A recovering IP must string together passing_threshold consecutive successes before it is trusted back into DNS. A single failure during recovery drops it back to critical and resets the recovery counter. This prevents an unstable endpoint from flapping in and out of rotation.

Example with warning_threshold=1, critical_threshold=3, passing_threshold=2:

critical + success → recovery (1/2 successes) ← still excluded from DNS
recovery + success → passing (2/2 successes) ← back in DNS
recovery + failure → critical (reset)

Manual overrides

An operator can force a state via PUT /api/v3/gslb/:id/ips/:ip (see Records & IPs). The override sets a manual_reset_at timestamp and resets the failure counter, so the next probe establishes a fresh baseline. Overrides are not sticky: the health checker keeps probing and will move the IP again on real results. Forcing passing on a genuinely-down endpoint simply flips back to critical on the next failed probe.

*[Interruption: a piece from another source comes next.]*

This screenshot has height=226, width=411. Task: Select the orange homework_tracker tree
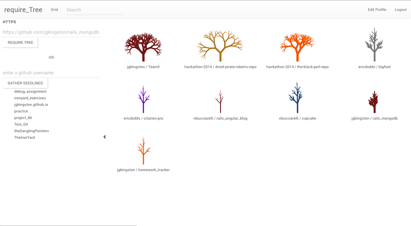click(x=143, y=151)
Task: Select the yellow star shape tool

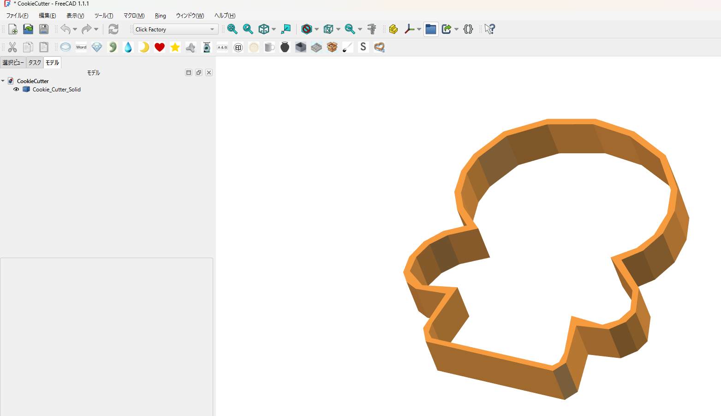Action: tap(175, 47)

Probe scheduling and the circuit breaker

State also governs how often an IP is probed:

StateNext probe
passingNormal interval.
warninginterval / 2 — increased monitoring for faster failover detection.
recoveryinterval / 2 — faster verification while recovering.
criticalGraduated backoff (circuit breaker).

For critical IPs, a circuit breaker applies exponential backoff so Elchi stops hammering a persistently-dead endpoint while still checking often enough to detect recovery quickly. Backoff scales with the probe interval using multipliers and is capped at 300 seconds (5 minutes):

10s interval: 10s → 20s → 30s → 50s → 80s → 120s (cap)
30s interval: 30s → 60s → 90s → 150s → 240s → 300s (cap)
60s interval: 60s → 120s → 180s → 300s (cap)

A manual health-state change clears the backoff so the IP is re-probed immediately (within roughly one second).

How state reaches DNS

When elchi-coredns polls the snapshot API, the Controller builds each record's answer from its IP health documents, excluding any IP in critical or recovery. The result:

  • Some IPs healthy → the record's A answer contains the passing/warning IPs.
  • All IPs critical/recovery (or the record is disabled) → the answer has empty IPs, and the snapshot returns the record's failover FQDN so CoreDNS can steer to the backup zone.

Because DNS answers are cached by resolvers and clients for up to the record's TTL, choose a TTL that balances failover speed against query volume. Shorter TTLs propagate evictions faster but increase resolver traffic. Combined with warning-state monitoring at half interval and the circuit breaker, this gives fast, resource-proportional failover.

Each probe result is appended to the IP's status_history (state, timestamp, response code, response time, and an error message on failure), which you can review per IP or clear — see Records & IPs. Aggregate probe health is on the Statistics page.